* [Conjunto de tareas]
**1)** Según el extracto sobre ganar experiencia jugando al rol, ¿cómo se llamaba el proyecto con el que comenzó la búsqueda de un sistema minimalista?
**2)** En el extracto sobre ganar experiencia jugando al rol, ¿para qué se necesita toda la experiencia acumulada? Explícalo en una a tres oraciones.
**3)** Continúa el extracto sobre ganar experiencia jugando al rol a partir de su última oración.

* [Extracto del documento]
Ganar experiencia a base de jugar
Al jugar a D&D los personajes van ganando puntos de experiencia y pasando de nivel. Pero nosotros, los Directores de Juego y jugadores, usemos el sistema que sea, también vamos ganando experiencia jugando. Con cada partida aprendemos nuevas herramientas, nuevos trucos, nuevas soluciones a problemas que se repiten con frecuencia, y es de esperar que con el tiempo lleguemos a ser mejores jugadores.
Toda esa experiencia acumulada es necesaria para poder “librarnos” de ella posteriormente, eliminando lo que no sirva y manteniendo la esencia de aquello que mejor resuene con nuestro estilo de juego. Recuerda que para poder vaciar la taza es necesario haberla llenado antes…
La idea de buscar un sistema minimalista comenzó hace más de dos años con un proyecto llamado “Rol Sin Límites” (verdadero predecesor del actual R&P). Desde ese momento, sin embargo, no he dejado de jugar partidas utilizando tanto sistemas clásicos como otros más modernos (y algunos tan recientes que tuve el honor de testear antes de su publicación, como es el caso de Después de Z, el Juego de Rol), por ejemplo Ratas en las Paredes, Shadowdark, La Llamada de Cthulhu, Las Fauces del Dragón, Starforged, Blades in the Dark, Trophy Dark, Trophy Gold, Mothership…
Todas las sesiones jugadas con estos sistemas me han aportado, además de diversión y buenos momentos, buenas dosis de “experiencia rolera” necesaria para que mis sesiones de R&P sean cada vez mejores.

* [Entradas del listado]
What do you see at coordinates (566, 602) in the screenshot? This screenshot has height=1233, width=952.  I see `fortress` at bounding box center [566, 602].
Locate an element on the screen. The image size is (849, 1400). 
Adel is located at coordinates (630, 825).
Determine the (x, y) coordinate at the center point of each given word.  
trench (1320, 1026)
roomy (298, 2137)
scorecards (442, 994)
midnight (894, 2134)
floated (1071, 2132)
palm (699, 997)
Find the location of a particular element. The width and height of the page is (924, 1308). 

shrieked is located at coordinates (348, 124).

* [Respuestas del ejercicio]
**1)** Se llamaba “Rol Sin Límites” y fue el verdadero predecesor del actual R&P.

**2)** La experiencia acumulada es necesaria para poder “librarse” de ella más adelante. Así se elimina lo que no sirve y se conserva la esencia de lo que mejor encaja con el propio estilo de juego, porque para vaciar la taza primero hay que haberla llenado.

**3)**
Así que sí: no dejéis nunca de jugar a rol, sea con el sistema que sea.
Buscando la inspiración
Una de las ventajas de R&P es no poseer una ambientación concreta ni un sistema de reglas obligatorio que haya que aprender. Eso nos da una libertad creativa que debemos aprovechar como directores de juego a la hora de plantear una partida a nuestros jugadores.
Podemos jugar una partida ambientada en la época romana, ya sea una trama política en el senado de la capital del Imperio o una escaramuza para intentar revertir el desastre de Varo en la Batalla del bosque de Teotoburgo. O una partida tipo Expediente X, donde una pareja resuelve casos sobrenaturales. ¿Te gustan los piratas? Prueba a crear una partida con un tono fantástico como Piratas del Caribe o más alocado y humorístico como el juego de ordenador The Secret of Monkey Island.
Es probable que necesites encontrar inspiración fuera de ti, ya sea en una novela que te apasione o en un periodo histórico que a tus jugadores les gustaría explorar. Cualquier idea, película, serie de televisión, novela, relato, cómic o videojuego puede ser el detonante para poner en marcha tu cerebro creativo.
Si puedes imaginarlo,
R&P
podéis jugarlo
Y, como no podía ser de otro modo, los juegos de rol son sin duda la mejor inspiración para crear nuestras partidas de R&P.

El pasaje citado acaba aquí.